National Trade Facilitation Bodies

There is a range of examples of National advisory or consultative bodies to implement trade facilitation. Most are fairly similar and focus on providing an open forum for government and traders to identify and address regulatory and procedural bottlenecks in the trade process. The base document regarding the establishment of such bodies is UN/CEFACT Recommendation No. 4.

The most widely known bodies are the PRO-Committees (sometimes call National Trade Facilitation Bodies), FAL Committees, the National Trade and Transport Facilitation Committees (NTTFC) and the new WTO National Trade Facilitation Committees.
The UNCTAD Online Repository of National Trade Facilitation Bodies provides an overview of different national trade facilitation bodies in more than 100 countries. Below is a short summary of characteristics the most widespread trade facilitation bodies.

Overview of Different Trade Facilitation Bodies

FAL committees

The International Maritime Organization (IMO) and the International Civil Aviation Organization (ICAO) based on their respective international conventions, the IMO FAL Convention and the ICAO Chicago Convention – Annex 9 (Facilitation), require governments to establish facilitation committees.
The objective of the national maritime transport facilitation committees, or FAL committees as recommended by the IMO FAL Convention, is to encourage the adoption and implementation of facilitation measures between government departments and other organizations as well as port authorities and ship-owners.
The National Air Transport Facilitation Committee, and Airport Facilitation Committees as required by Standard 8.19 of Annex 9 to the ICAO Chicago Convention coordinate and facilitate activities between departments, agencies, and other organizations of the State concerned with, or responsible for, various aspects of international civil aviation as well as with airport and aircraft operators.

PRO Committees

The FAL committees inspired the idea of the so-called PRO committees.

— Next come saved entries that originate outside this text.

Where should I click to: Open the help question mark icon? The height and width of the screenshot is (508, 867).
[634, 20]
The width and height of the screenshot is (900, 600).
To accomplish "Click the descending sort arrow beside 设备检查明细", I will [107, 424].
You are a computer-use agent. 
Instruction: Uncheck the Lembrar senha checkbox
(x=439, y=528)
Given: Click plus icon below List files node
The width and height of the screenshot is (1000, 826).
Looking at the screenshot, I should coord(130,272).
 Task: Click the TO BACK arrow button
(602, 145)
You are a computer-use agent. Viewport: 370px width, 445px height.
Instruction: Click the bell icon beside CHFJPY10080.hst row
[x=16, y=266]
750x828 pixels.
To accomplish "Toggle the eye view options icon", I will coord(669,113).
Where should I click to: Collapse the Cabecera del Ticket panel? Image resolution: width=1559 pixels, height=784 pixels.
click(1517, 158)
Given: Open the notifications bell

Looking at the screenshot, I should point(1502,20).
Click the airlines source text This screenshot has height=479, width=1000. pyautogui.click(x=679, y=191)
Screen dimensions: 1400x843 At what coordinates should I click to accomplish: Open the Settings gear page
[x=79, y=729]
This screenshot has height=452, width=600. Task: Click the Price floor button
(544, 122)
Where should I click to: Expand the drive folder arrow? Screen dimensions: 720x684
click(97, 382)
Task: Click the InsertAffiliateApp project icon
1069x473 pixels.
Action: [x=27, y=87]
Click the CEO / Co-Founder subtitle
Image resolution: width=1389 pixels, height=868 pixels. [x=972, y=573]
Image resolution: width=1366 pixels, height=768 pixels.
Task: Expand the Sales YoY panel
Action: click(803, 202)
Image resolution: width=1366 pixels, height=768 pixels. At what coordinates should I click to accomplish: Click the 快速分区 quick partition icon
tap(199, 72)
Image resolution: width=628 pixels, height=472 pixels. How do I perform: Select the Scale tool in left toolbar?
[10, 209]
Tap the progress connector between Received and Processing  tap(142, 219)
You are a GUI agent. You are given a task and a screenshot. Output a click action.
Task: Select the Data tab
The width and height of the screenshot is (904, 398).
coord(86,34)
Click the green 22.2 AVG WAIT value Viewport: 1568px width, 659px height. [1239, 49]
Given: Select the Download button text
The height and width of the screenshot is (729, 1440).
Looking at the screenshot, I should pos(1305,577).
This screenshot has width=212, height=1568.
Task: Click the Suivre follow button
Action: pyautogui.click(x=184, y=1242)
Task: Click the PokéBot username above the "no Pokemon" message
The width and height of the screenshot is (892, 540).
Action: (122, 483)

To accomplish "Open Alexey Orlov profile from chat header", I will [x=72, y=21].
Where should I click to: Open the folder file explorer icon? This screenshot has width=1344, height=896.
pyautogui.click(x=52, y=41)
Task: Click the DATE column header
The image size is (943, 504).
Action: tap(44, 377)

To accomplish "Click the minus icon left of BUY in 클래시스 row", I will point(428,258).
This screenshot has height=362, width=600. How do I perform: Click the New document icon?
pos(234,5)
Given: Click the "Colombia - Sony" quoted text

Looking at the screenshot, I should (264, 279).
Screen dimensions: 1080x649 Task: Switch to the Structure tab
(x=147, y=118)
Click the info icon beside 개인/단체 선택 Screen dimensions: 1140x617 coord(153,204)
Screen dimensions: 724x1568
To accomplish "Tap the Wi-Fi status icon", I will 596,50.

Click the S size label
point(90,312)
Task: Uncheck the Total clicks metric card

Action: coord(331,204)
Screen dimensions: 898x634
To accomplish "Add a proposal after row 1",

The structure and tasks of PRO committees is outlined in the UNECE Recommendation No. 4. The PRO stands for "procedures" and exemplifies their focus. By the end of the 90's, PRO committees were established in more than 50 countries. They deal with facilitation of procedures across all modes of transport and identify bottlenecks to trade and promote solutions. In most countries the PRO committees were the main driver for the implementation of UN/EDIFACT. Ideally, PRO committees are independent organizations, often of a public legal nature, and usually receive direct and/or indirect funding from the public sector.

National Trade and Transport Facilitation Committees

National Trade and Transport Facilitation Committees (NTTFC) are supported by the UN Regional Commissions, UNCTAD and the World Bank as part of their technical assistance projects in more than 30 countries. An example is the NTTFC in Pakistan. They are similar to NTFBs except that they also cover transport issues. They act as consultative inter-institutional bodies to promote facilitation, study international trade and transport regulations, prepare recommendations and create transparency on major trade and transport issues. Their scope is broader than the scope of the PRO-committees and the UN/CEFACT Recommendation No. 4 was revised in 1999 to encompass NTTFC.

WTO National Trade Facilitation Committees

The National Trade Facilitation Committees (NTFCs) are established under Article 23.2 of the Agreement on Trade Facilitation (TFA) of the World Trade Organization (WTO). This provision requires WTO Members to set up or maintain a national committee on trade facilitation or designate an existing mechanism to facilitate both domestic coordination and implementation of the TFA. In this context, NTFCs are platforms where representatives from the public and private sector consult, inform, coordinate and engage in the implementation of the TFA. These bodies should be established or designated at latest at the entry into force of the TFA.